Embedded commas isn't really a huge issue as we're in control of the data at both ends so I could just escape them.
Thanks for any insight!
Instead of trying to split on multiple characters and ignore some of them, try to match whatever you want to match. Since you didn't specify the implementation language I am posting this for Perl but you could apply it to any flavor which supports lookbehind and lookaheads.
while ($subject =~ m/(\w+(?=:)|(?<=:)\d+|(?<=,")[^"]*?(?="))/g) {
# matched text = $&
}
Explanation:
# (\w+(?=:)|(?<=:)\d+|(?<=,")[^"]*?(?="))
#
# Match the regular expression below and capture its match into backreference number 1 «(\w+(?=:)|(?<=:)\d+|(?<=,")[^"]*?(?="))»
# Match either the regular expression below (attempting the next alternative only if this one fails) «\w+(?=:)»
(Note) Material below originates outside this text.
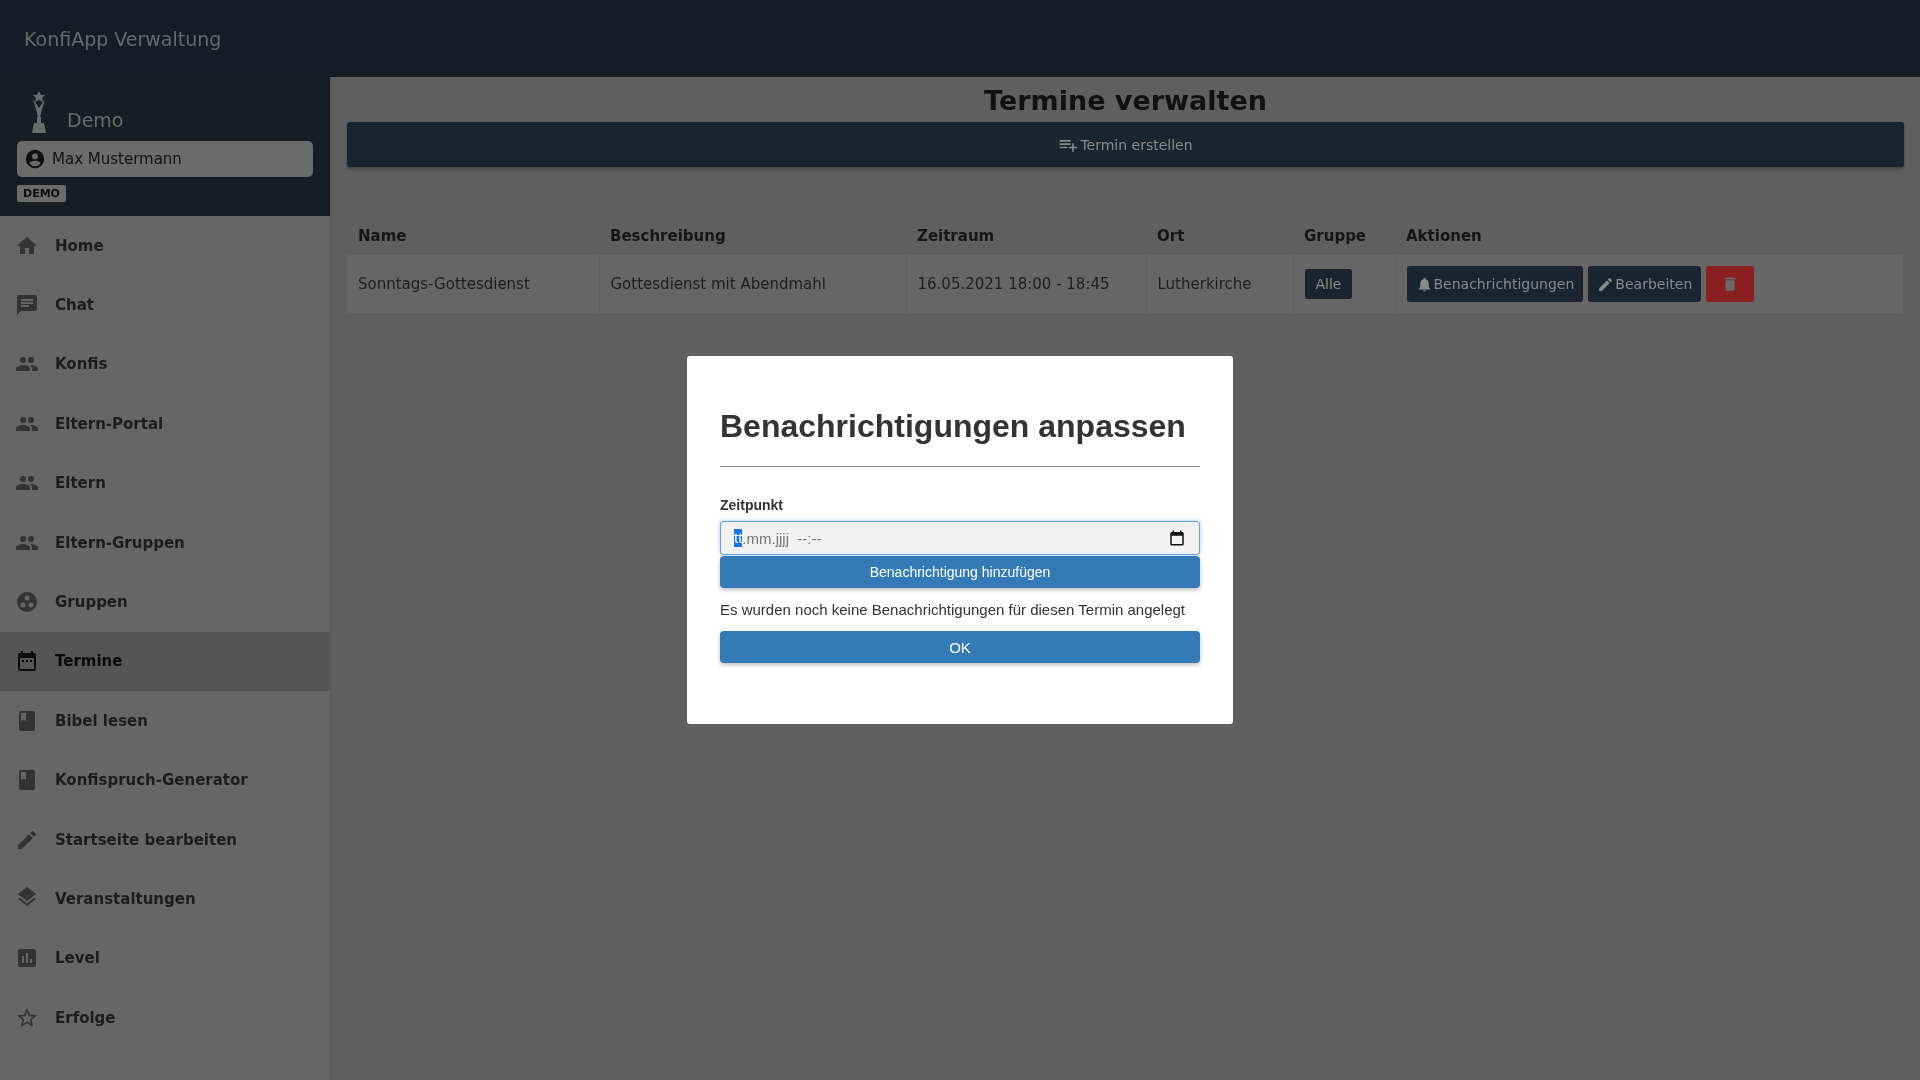 The image size is (1920, 1080). I want to click on trophy-icon, so click(39, 112).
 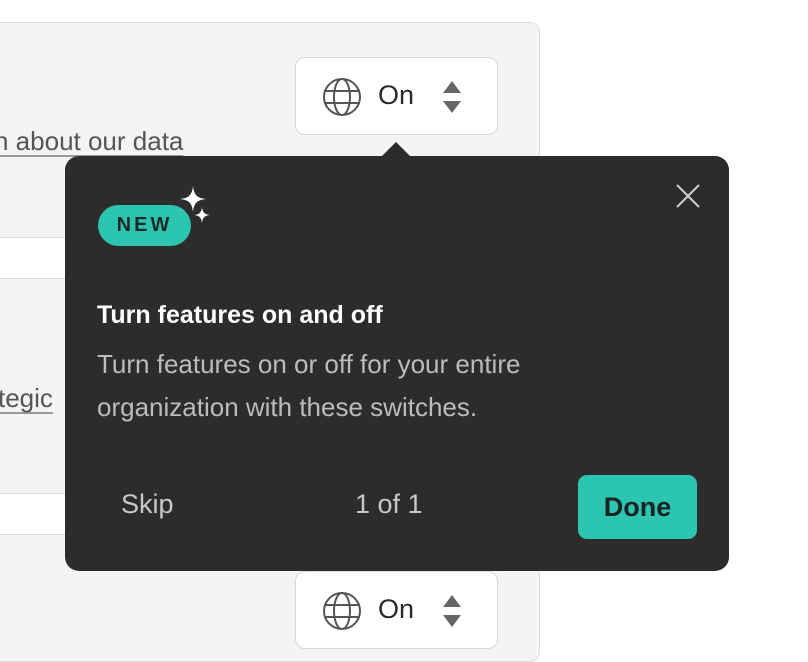 I want to click on new-badge: NEW, so click(x=144, y=226).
# Match a single character that is a “word character” (letters, digits, and underscores) «\w+»
# Between one and unlimited times, as many times as possible, giving back as needed (greedy) «+»
# Assert that the regex below can be matched, starting at this position (positive lookahead) «(?=:)»
# Match the character “:” literally «:»
# Or match regular expression number 2 below (attempting the next alternative only if this one fails) «(?<=:)\d+»
# Assert that the regex below can be matched, with the match ending at this position (positive lookbehind) «(?<=:)»
# Match the character “:” literally «:»
# Match a single digit 0..9 «\d+»
# Between one and unlimited times, as many times as possible, giving back as needed (greedy) «+»
# Or match regular expression number 3 below (the entire group fails if this one fails to match) «(?<=,")[^"]*?(?=")»
# Assert that the regex below can be matched, with the match ending at this position (positive lookbehind) «(?<=,")»
# Match the characters “,"” literally «,"»
# Match any character that is NOT a “"” «[^"]*?»
# Between zero and unlimited times, as few times as possible, expanding as needed (lazy) «*?»
# Assert that the regex below can be matched, starting at this position (positive lookahead) «(?=")»
# Match the character “"” literally «"»